Dr. Gary Mabbott and undergraduate research student Maggie Malone-Povolny recently presented posters at Pitcon 2014 in Chicago, IL. Their titles and abstracts can be found below.
Microcontrollers in the Analytical Chemistry Teaching Lab
Gary A. Mabbott
Department of Chemistry, University of St. Thomas, St. Paul, MN 55105
Microcontrollers are powerful programmable devices that can automate equipment and perform data acquisition. Over the past decade increased memory storage has enabled the use of object-oriented programming languages on these devices, thereby making them easier to use. More recently commercial microcontroller boards have become available loaded with connectors and accessory components for enhancing communication between the microcontroller and other equipment. Because these boards are well-supported on-line and are inexpensive (typically $30-$50) they offer a convenient and versatile approach to interfacing computers to lab experiments. This presentation will demonstrate several example applications for teaching lab automation and basic electronics in the context of an instrumental analysis course. Interfacing projects include acquisition and manipulation of photometric data, an auto-titration system, a PCR thermal cycler, control of stepper motors for syringe pumps and sample collection. Classroom exercises and device limitations will also be discussed.
Development of a SERS Technique for the Quantitative Analysis of Bidentate Compounds
Maggie Malone-Povolny and Gary Mabbott, Department of Chemistry, University of St.

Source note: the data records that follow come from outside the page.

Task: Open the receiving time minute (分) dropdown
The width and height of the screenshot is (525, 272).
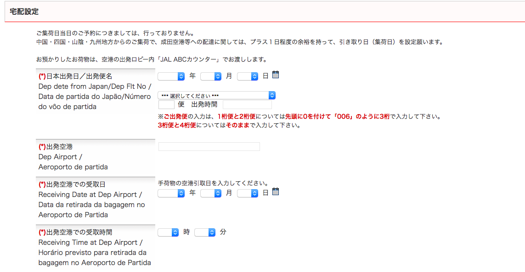Action: tap(205, 233)
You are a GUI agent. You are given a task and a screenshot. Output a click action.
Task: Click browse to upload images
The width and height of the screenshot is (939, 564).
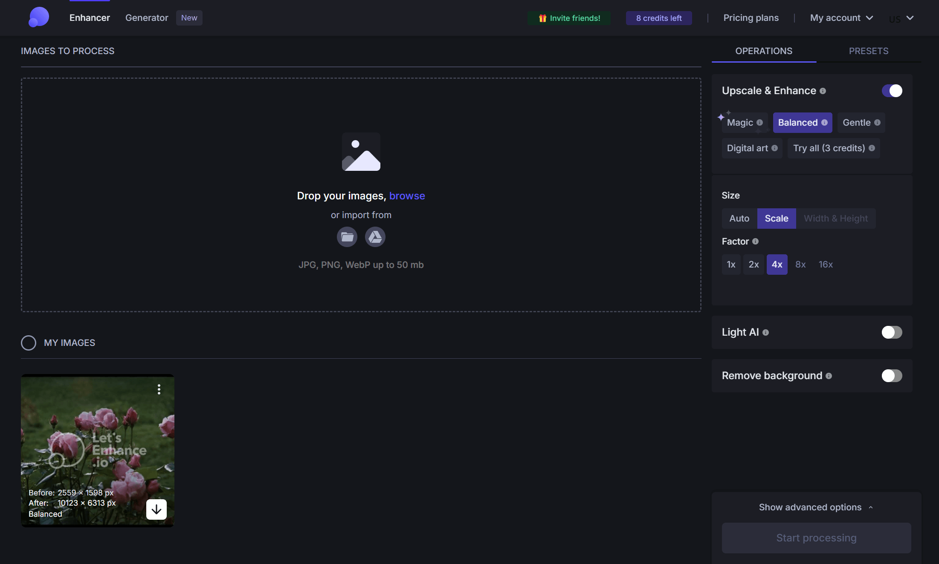tap(407, 196)
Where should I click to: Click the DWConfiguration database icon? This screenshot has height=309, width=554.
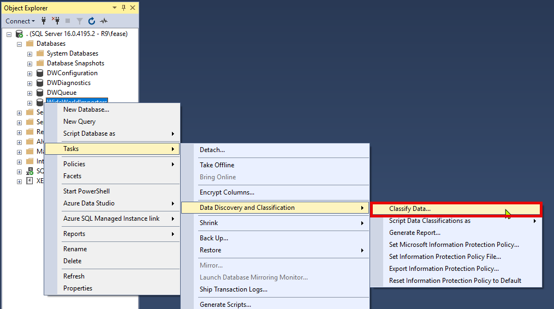40,73
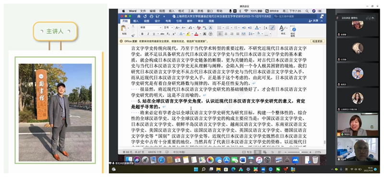Click the Print icon in title bar
384x177 pixels.
[x=151, y=16]
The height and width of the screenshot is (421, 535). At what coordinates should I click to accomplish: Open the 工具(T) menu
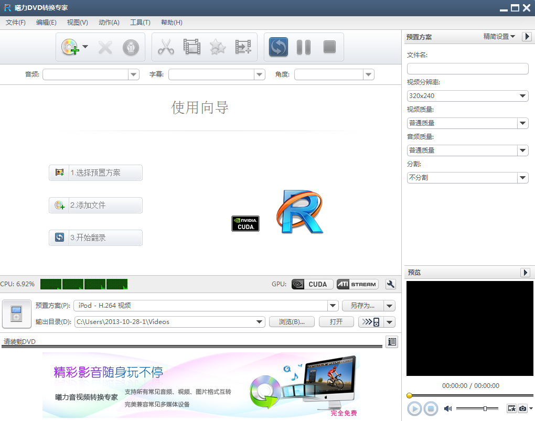click(140, 23)
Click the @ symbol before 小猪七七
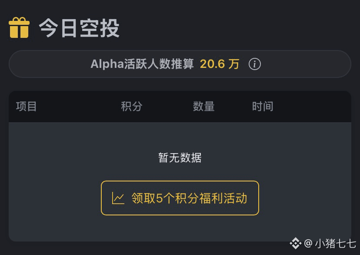The height and width of the screenshot is (255, 360). pyautogui.click(x=308, y=243)
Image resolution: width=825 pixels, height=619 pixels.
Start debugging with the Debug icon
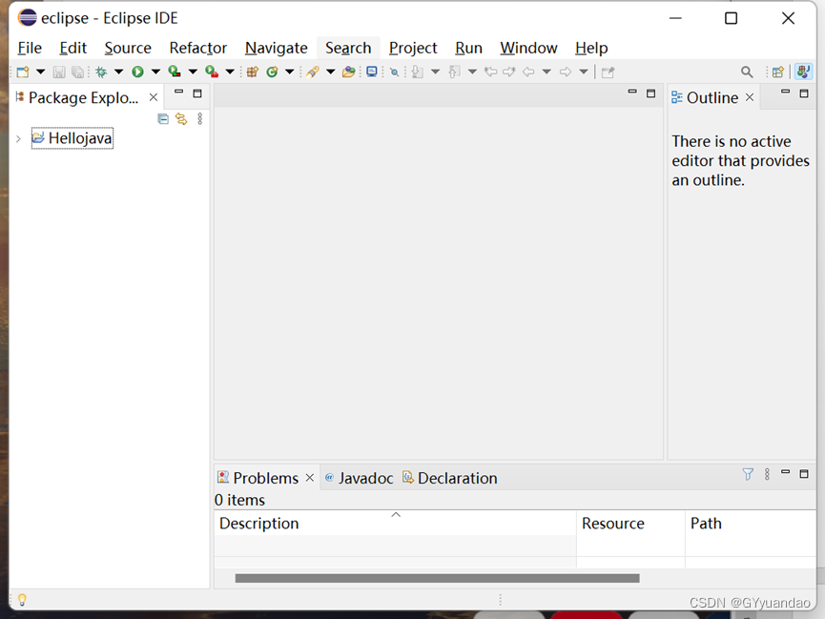[102, 71]
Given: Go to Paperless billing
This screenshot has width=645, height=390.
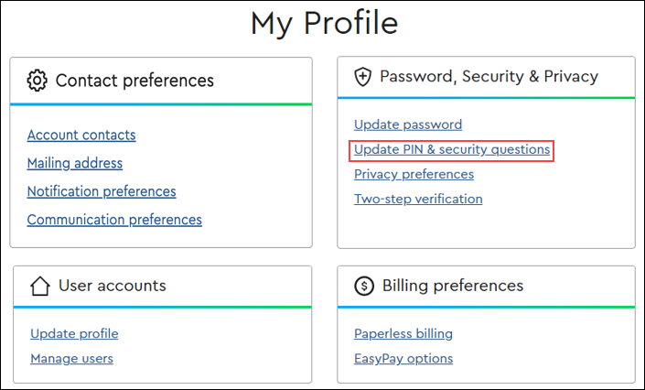Looking at the screenshot, I should 403,334.
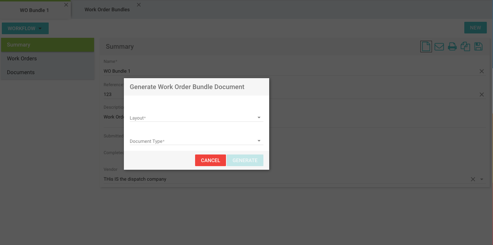Image resolution: width=493 pixels, height=245 pixels.
Task: Close the WO Bundle 1 tab
Action: tap(66, 5)
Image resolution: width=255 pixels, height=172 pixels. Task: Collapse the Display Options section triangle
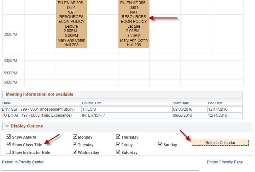[7, 126]
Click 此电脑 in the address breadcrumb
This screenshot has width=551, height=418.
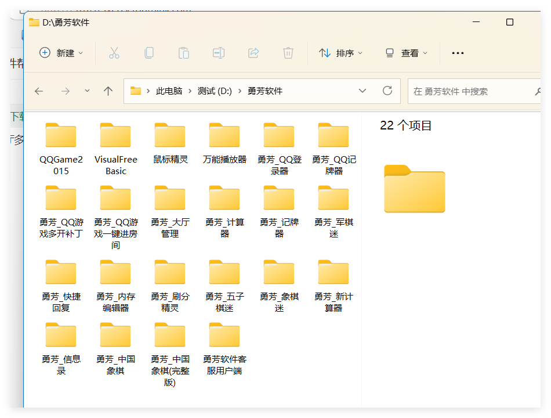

Thomas, St. Paul, MN 55105
Surface Enhanced Raman Spectroscopy (SERS) is a technique that has been commonly used to identify compounds in extremely small concentrations. However, the use of this technique as a method of quantitative analysis has not been fully explored. By adding an internal standard to a SERS system, this project hopes to make quantitative analysis both possible and simple. By comparing the ration of the intensities of the peaks associated with the standard and the analyte, we can generate a calibration curve. The initial species that will be examined is dopamine, a neurotransmitter being investigated as a treatment option for Parkinson’s disease. In the blood stream during a treatment cycle, dopamine is present in very small concentrations, but needs to be measured with great precision and accuracy. Measuring dopamine in this way is one of many applications that this project’s set up will be able to address.